後輩の編曲&楽譜浄書家の黒川くんにも質問したりしてMusicXMLの話なんかも聞いたりして、こうなったら誰かと組んで作っちゃおうかなぁと思っていたところ、さすがボクなんかより先を行っている人はいるもので、《piaScore》というiPad向けのアプリケーションを開発中の方がいるという話を事務所のスタッフから教えてもらいました。
piaScoreは基本的にピアノを弾かれる人向けなのですが、楽譜の表示、めくり、書き込み、指定範囲の再生、簡易キーボードでの演奏が出来ることを目指しています。しかも開発者はHiroyuki KOIKEさんという日本人。これは会わない手はありません。早速連絡をとったところ、お会いしていただけるとのこと。アマチュアのピアニストとしての顔を持つ彼の指定で、日時と場所が今年のテーマが「ショパン」のラ・フォル・ジュルネ・オ・ジャポンの会場と相成った訳です。
実際にお会いしたHiroyuki KOIKEさんはとても爽やかな好青年でした。東京国際フォーラムは人だらけですので落ち着く場所を探すのに一苦労でしたが、立ち話状態からそれぞれの素性について紹介しあい、落ち着く場所をemixに見つけてもらってからはご挨拶もそこそこに、まずは早速開発の経緯と実装したばかりのデモ版を見せていただきました。

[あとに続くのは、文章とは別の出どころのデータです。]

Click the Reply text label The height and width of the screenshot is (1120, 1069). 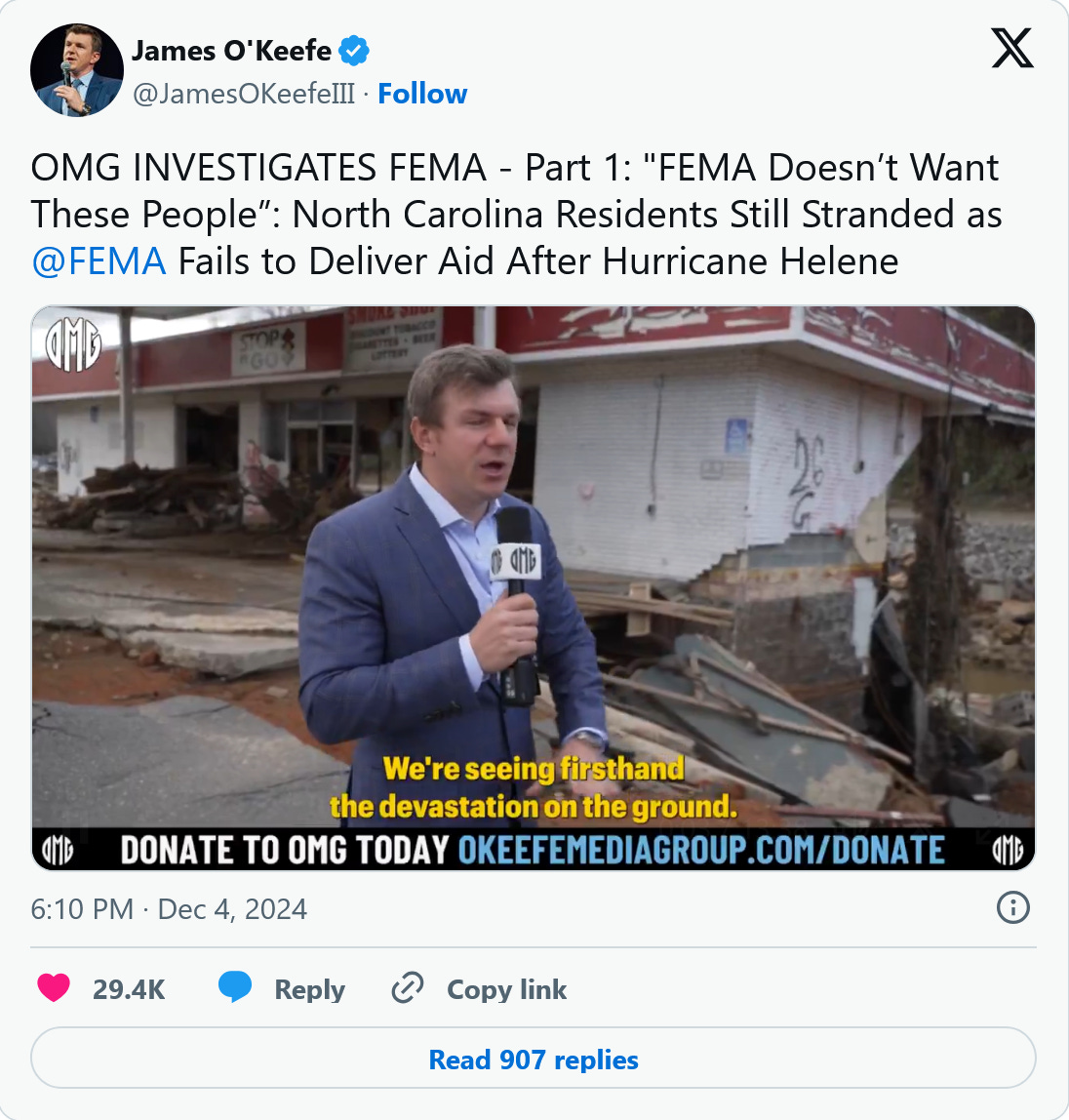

と言う訳でこれがiPadです。写真はpiaScoreが表示された状態。横位置で楽譜とミニ鍵盤があるモードです。デモ版ですが楽譜の検索・表示・譜面を見ながらのミニ鍵盤での演奏は出来るようになっていました。
iPadはまだ日本では発売前ですので、画像や映像では何度も見かけましたが、実物はさすがに初めて。piaScoreのほかにも、他のアプリケーションも体験させていただきましたが、ランランがアンコールで熊蜂の飛行を弾いていたと思われるキーボードは操作性もよく、エアホッケーなどのゲームは複数人でも遊べますし、GoogleMapなどは縮尺を広げても使いやすく、なんといっても新聞や書籍は細かい字まで可読性も良い。ざっくり言えばiPhoneの大型版なのですが、画面がでかい分、可能性は広がった感じがあります、というかこっちのがむしろ自然。やはり百聞は一見にしかずです。表面がツルツルのタブレットですので当然素材の手触り感はありませんが*4「見る・読む」に特化すれば使い勝手は問題ありません。
で、iPadとボクらが持っていたmacbookのfinaleを触りながら、piaScoreの可能性や普及の方法、これから起業する彼の考えていること、出版に携わるボクやemixの立場からの意見などを交換し合い、有意義で楽しいひとときを過ごしました。特にpiaScoreの普及方法について、彼と僕たちとの見解が一致していたのは驚いたなぁ。
これから色んなハードルを越えていく必要がありますが、こういう黎明期に立ち合い、自分たちも飛び込んでいく楽しさはたまらないです。彼とこれからも意見を交換し合うながら色々やっていきましょう、と軽くも熱ーい約束をして会場を後にしました。

*1:暗譜するなら別ですが。

*2:以前から世界では電子書籍の販売や実験は進んでおり、日本も昨年の12月の段階で原口総務大臣からデジタル教科書の運用プランが発表されています。全く具体的ではないですが、仕事上対岸の火事という訳にはいきません。総務大臣政務官の小川淳也くん(高校のクラスメイト)にそこらへんは詳しく聞いてみたいところです

*3:ボクもデモ版で動作確認をしましたが、全てではありません。レポートとしてはここ。ただし英語です。

*4:例えば実際触らせていただいたAlice for the iPadなどはとても良く出来てますが、ポップアップ絵本本来の持ち味である素材感は薄まります。